··· Information

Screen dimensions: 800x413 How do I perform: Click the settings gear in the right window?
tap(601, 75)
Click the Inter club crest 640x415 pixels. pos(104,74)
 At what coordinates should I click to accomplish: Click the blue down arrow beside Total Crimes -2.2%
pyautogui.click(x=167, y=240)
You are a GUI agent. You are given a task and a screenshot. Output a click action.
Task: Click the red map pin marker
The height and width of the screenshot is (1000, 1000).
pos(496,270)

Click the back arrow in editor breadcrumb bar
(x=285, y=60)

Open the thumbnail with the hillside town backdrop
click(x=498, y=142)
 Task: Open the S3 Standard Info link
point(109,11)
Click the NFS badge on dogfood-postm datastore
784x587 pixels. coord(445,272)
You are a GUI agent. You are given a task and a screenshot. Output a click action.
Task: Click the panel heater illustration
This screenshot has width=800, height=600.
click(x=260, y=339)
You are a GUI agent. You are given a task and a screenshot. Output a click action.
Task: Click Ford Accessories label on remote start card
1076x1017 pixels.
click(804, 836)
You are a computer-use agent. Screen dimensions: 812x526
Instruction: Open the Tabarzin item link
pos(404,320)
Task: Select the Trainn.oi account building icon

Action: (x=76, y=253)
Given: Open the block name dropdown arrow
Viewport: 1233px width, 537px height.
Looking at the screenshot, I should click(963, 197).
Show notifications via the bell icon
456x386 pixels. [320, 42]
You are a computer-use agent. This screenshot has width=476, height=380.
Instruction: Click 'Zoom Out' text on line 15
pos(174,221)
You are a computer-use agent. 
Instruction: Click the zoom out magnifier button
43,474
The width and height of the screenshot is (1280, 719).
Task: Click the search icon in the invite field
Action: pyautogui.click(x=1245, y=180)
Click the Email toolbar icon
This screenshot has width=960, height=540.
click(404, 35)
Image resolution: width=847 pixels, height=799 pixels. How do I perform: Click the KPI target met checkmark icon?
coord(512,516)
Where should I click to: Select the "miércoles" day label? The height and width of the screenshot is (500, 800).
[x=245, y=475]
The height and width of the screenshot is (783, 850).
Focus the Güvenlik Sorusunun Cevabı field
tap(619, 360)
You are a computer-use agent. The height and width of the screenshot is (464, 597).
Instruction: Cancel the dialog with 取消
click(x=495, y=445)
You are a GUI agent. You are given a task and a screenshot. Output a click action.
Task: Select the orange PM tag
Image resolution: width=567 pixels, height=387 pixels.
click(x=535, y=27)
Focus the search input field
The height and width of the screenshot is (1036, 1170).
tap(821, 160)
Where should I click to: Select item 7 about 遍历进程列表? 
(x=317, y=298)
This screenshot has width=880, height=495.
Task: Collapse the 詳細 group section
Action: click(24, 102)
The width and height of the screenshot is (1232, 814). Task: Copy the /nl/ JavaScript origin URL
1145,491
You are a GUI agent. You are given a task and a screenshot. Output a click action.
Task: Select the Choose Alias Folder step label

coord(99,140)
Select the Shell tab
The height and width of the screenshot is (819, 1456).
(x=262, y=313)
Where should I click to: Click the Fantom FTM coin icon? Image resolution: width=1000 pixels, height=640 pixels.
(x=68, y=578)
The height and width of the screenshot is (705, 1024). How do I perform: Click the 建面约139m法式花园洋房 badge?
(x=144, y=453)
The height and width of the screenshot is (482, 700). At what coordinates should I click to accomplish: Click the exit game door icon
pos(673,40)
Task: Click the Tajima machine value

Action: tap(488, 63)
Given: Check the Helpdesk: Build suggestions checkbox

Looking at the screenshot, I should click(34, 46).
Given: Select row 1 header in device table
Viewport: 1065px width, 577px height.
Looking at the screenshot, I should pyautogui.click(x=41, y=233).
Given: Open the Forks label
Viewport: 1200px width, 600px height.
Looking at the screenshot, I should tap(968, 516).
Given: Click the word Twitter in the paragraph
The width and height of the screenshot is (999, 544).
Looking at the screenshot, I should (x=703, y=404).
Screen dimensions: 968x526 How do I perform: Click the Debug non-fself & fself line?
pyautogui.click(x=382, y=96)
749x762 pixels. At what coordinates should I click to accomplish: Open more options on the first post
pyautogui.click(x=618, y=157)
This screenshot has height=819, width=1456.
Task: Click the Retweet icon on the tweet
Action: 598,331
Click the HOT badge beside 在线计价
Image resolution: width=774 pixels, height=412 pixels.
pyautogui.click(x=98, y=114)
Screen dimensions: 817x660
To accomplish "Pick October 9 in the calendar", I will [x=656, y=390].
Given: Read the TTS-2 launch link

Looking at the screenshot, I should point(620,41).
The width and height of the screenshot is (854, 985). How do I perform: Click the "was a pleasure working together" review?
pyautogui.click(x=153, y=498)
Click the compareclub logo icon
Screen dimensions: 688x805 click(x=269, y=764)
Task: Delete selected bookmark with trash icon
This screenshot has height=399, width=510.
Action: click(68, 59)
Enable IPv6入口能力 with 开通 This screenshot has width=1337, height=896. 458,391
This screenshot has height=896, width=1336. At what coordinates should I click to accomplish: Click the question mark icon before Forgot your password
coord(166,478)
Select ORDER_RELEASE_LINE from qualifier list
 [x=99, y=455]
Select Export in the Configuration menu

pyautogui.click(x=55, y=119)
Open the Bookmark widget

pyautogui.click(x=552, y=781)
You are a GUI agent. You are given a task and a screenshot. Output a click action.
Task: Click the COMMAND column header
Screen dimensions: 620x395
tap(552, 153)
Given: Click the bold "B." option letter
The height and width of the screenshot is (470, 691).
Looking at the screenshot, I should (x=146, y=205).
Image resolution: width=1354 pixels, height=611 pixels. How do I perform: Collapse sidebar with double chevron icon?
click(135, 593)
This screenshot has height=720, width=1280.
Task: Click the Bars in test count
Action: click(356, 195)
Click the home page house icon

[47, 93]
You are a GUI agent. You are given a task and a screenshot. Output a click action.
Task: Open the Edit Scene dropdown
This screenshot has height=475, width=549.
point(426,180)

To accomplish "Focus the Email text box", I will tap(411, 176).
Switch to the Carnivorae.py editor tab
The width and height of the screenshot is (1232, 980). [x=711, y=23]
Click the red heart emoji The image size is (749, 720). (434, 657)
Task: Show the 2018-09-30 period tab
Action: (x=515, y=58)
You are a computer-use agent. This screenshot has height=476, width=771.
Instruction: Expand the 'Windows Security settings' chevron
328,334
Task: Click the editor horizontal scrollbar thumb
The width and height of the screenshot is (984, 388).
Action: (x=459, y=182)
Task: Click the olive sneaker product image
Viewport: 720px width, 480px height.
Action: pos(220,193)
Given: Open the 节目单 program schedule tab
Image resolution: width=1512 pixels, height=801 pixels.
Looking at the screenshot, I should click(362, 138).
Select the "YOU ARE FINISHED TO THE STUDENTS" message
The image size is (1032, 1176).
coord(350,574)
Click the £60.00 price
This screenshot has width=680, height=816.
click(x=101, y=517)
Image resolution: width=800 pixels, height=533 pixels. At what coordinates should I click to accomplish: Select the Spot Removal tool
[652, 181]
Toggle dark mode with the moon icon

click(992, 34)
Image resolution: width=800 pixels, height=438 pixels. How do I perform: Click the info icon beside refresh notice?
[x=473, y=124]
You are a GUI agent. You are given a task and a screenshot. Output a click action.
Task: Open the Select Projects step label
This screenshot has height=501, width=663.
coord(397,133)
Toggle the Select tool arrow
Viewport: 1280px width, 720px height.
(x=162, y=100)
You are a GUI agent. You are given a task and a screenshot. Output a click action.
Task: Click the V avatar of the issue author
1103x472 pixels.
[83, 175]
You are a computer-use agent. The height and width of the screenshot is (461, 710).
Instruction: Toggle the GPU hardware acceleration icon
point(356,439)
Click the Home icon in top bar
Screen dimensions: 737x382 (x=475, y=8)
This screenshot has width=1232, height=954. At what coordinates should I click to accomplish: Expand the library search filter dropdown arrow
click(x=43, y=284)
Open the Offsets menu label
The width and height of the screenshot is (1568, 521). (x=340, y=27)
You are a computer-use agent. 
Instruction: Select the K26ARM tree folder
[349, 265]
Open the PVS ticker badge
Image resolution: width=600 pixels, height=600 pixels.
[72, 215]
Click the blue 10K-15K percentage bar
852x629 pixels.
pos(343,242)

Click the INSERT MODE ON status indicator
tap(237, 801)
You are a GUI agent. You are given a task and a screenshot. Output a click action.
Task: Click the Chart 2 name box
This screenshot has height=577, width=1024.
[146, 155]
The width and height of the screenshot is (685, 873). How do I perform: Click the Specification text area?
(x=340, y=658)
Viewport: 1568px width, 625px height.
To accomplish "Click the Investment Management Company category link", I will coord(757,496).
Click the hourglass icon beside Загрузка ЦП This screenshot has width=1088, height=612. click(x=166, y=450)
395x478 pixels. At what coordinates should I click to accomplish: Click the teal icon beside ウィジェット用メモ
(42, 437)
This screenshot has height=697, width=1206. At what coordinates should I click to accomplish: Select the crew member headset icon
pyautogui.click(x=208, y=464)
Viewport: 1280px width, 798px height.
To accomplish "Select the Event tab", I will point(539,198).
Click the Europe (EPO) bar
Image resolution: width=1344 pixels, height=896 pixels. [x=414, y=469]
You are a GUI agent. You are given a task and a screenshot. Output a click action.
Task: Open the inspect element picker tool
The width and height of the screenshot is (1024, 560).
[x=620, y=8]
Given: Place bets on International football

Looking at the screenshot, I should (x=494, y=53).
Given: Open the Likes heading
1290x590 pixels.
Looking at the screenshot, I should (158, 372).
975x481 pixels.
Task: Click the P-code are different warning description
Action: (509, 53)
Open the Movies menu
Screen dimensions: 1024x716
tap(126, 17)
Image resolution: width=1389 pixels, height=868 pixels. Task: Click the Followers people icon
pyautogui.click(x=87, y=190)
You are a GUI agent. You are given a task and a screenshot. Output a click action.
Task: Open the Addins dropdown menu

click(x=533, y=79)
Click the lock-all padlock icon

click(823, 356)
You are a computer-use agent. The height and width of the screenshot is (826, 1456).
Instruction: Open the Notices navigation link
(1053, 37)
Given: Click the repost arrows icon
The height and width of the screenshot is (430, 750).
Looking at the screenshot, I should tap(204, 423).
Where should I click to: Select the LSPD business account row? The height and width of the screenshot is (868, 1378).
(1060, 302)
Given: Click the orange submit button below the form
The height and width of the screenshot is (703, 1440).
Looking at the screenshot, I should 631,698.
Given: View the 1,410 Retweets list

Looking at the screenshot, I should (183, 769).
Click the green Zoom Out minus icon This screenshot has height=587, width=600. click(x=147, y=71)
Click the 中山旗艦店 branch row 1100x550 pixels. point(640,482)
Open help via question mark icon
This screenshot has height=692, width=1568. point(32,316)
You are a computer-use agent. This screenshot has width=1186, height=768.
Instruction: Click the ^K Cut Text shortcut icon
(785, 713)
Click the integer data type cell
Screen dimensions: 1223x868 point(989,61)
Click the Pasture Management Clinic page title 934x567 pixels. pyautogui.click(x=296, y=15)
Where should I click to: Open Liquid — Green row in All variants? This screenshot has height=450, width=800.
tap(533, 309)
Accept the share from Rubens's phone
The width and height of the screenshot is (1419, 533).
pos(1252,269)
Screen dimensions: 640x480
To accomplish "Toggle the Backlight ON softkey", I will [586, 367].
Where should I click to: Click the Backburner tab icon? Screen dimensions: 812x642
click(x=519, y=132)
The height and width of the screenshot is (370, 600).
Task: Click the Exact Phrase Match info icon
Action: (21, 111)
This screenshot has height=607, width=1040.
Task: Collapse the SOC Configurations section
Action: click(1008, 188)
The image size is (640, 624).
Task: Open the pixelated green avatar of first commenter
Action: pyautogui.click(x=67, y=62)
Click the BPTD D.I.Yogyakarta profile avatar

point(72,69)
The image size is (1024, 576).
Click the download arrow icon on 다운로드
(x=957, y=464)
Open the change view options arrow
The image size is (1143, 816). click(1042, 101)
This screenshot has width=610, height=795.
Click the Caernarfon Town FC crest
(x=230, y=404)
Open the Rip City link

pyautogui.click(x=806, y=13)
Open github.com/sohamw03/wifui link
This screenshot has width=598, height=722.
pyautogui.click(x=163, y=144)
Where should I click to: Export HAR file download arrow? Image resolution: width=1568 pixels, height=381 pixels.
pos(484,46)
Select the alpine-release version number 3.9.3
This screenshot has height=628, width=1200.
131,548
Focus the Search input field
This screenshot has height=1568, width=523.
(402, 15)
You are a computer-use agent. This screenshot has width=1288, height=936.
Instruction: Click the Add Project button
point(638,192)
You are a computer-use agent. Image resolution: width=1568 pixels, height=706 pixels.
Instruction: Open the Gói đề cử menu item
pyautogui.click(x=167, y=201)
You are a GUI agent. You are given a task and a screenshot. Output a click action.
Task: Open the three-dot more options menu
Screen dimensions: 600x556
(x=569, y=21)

······

(Task brief): Work out how many lines in this material include the word "will", and reply with that number alone.

(Your response): 5